Dans l’exercice de sa charge constitutionnelle de garantir à chaque citoyen la libre jouissance de ses droits et libertés, il revient à l’État d’en fixer souverainement les règles. C’est dans ce sens que se situe la Charte africaine des droits de l’homme et des peuples, qui énumère de façon exhaustive les droits et libertés individuels et collectifs tout en conditionnant chaque énoncé de liberté au respect, entre autres, de la « sécurité collective » et de l’« intérêt commun ». Elle reconnaît aux États le droit et le devoir d’imposer « des restrictions nécessaires édictées par les lois et règlements… dans l’intérêt de la sécurité nationale, de la sûreté d’autrui, de la santé, de la morale ou des droits et libertés des personnes ».
C’est ainsi que le Bénin a introduit, en 1998 et 2022, dans sa législation, des restrictions au droit de grève dans les secteurs de la sécurité, de la santé, de la justice, des transports, entre autres, allant jusqu’à limiter à dix (10) jours par an le droit de grève dans chaque secteur.
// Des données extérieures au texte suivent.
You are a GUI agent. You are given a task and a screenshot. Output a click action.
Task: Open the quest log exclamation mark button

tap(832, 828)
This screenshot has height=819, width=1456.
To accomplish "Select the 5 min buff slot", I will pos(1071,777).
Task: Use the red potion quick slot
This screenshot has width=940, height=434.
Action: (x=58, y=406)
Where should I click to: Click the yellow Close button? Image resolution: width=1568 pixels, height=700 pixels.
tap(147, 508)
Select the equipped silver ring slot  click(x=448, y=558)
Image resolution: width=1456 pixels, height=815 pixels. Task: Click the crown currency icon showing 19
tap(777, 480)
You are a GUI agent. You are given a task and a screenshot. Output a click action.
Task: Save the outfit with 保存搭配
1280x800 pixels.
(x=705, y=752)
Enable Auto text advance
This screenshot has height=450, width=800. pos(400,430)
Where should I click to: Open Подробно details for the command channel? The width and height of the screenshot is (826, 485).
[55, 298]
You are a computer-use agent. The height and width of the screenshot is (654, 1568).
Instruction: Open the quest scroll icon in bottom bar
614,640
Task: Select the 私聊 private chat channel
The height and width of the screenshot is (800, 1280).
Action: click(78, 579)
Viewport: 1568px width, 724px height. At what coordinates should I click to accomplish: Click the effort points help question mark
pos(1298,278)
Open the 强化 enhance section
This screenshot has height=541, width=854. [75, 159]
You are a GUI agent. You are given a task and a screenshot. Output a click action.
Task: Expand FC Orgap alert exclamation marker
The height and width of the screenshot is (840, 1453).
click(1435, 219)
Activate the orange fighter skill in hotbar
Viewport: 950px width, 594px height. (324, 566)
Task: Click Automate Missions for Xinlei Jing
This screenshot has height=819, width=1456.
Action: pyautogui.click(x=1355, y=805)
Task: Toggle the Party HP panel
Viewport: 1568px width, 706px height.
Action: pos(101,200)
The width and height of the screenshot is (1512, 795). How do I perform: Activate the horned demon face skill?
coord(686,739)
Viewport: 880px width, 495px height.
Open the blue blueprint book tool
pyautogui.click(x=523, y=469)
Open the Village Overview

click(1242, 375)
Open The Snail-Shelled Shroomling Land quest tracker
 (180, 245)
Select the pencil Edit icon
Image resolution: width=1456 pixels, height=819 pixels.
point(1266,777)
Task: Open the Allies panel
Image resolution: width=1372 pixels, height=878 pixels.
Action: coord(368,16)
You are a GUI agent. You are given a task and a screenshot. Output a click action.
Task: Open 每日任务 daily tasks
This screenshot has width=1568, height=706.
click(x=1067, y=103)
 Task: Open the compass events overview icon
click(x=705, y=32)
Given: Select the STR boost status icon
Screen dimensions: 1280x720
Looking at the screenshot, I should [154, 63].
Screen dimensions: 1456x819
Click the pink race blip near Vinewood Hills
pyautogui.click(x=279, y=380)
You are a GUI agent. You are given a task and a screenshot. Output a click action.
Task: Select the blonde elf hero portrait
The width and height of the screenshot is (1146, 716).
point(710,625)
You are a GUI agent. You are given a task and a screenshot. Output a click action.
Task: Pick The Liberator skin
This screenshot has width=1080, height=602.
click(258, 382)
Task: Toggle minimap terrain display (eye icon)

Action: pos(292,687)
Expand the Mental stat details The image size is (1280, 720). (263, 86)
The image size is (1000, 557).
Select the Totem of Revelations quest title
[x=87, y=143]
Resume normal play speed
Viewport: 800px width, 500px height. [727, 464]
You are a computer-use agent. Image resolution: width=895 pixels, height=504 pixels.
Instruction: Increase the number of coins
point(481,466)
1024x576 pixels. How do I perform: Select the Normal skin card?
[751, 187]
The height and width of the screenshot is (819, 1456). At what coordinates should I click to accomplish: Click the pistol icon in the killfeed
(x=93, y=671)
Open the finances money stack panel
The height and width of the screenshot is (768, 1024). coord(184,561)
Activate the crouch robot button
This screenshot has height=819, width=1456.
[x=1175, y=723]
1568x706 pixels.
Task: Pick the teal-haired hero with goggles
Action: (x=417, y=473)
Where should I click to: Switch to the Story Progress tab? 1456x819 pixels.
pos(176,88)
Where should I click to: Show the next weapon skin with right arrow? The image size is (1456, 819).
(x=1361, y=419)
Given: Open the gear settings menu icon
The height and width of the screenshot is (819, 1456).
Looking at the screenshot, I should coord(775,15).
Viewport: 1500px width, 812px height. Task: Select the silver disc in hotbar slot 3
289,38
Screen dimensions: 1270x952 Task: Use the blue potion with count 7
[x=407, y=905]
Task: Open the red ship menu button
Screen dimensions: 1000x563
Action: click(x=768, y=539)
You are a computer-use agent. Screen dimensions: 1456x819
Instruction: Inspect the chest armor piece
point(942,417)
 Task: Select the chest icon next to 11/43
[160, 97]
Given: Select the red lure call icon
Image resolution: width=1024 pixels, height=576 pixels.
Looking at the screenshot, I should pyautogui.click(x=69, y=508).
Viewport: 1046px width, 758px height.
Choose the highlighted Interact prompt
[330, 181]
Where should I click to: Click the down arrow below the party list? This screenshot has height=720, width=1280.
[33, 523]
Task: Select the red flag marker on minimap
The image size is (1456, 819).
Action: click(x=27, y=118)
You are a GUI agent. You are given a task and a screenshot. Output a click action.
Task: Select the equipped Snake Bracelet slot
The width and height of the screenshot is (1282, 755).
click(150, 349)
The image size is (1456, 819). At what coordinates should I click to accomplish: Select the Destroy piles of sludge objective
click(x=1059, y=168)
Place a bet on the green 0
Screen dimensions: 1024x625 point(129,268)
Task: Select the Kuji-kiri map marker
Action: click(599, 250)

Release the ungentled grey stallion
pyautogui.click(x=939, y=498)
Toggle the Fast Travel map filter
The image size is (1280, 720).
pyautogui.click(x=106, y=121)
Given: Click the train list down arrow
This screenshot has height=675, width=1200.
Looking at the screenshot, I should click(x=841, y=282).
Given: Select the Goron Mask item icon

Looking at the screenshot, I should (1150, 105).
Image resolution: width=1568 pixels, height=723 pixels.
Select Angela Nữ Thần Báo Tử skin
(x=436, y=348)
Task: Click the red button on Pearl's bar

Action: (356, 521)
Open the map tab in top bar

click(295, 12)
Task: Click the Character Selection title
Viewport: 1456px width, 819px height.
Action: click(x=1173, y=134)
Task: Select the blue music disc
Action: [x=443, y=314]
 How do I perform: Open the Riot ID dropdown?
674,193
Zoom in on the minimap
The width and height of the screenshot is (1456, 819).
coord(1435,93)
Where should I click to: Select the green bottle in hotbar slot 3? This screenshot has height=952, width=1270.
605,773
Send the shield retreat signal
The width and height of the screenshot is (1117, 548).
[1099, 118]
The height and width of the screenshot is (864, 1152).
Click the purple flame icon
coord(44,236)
L’Union européenne, dans le même sens, exclut expressément de son champ de compétence le droit syndical, d’association et de grève, laissant libre et soutenant totalement les États membres dans la réglementation en la matière.
Sous ce rapport, le Sénégal ne peut pas se passer d’une réforme de sa législation en matière de droit de grève pour limiter ou éradiquer les entraves durables aux services publics et protéger ainsi le droit des autres citoyens d’accéder à leurs prestations. De notre point de vue, les règles suivantes doivent être introduites :
– Dans l’enseignement et la formation, il y a lieu de sécuriser le droit des apprenants au déroulement complet du programme annuel en fixant un quantum horaire minimal des cours et un calendrier impératif des évaluations (devoirs, compositions et examens).
– Dans le secteur de la santé, assurer la permanence des services d’accueil et d’urgence, la continuité des programmes de vaccination des femmes et des enfants.
– Dans la justice, la grève doit être limitée exclusivement aux audiences.
– Pour tous les services publics, instaurer un service minimum par au moins le tiers du personnel, en interdisant les pratiques suivantes :
– La « grève perlée », qui consiste à prendre son service mais à ralentir son travail ou exécuter son travail de manière partielle ou défectueuse.
– La « grève du zèle », qui consiste à appliquer à la lettre toutes les consignes de travail avec un perfectionnisme exagéré des tâches confiées, ce qui a pour effet de ralentir ou de rendre impossible l’activité.
– La « présence négative », qui consiste à venir occuper son poste de travail et « croiser les bras ».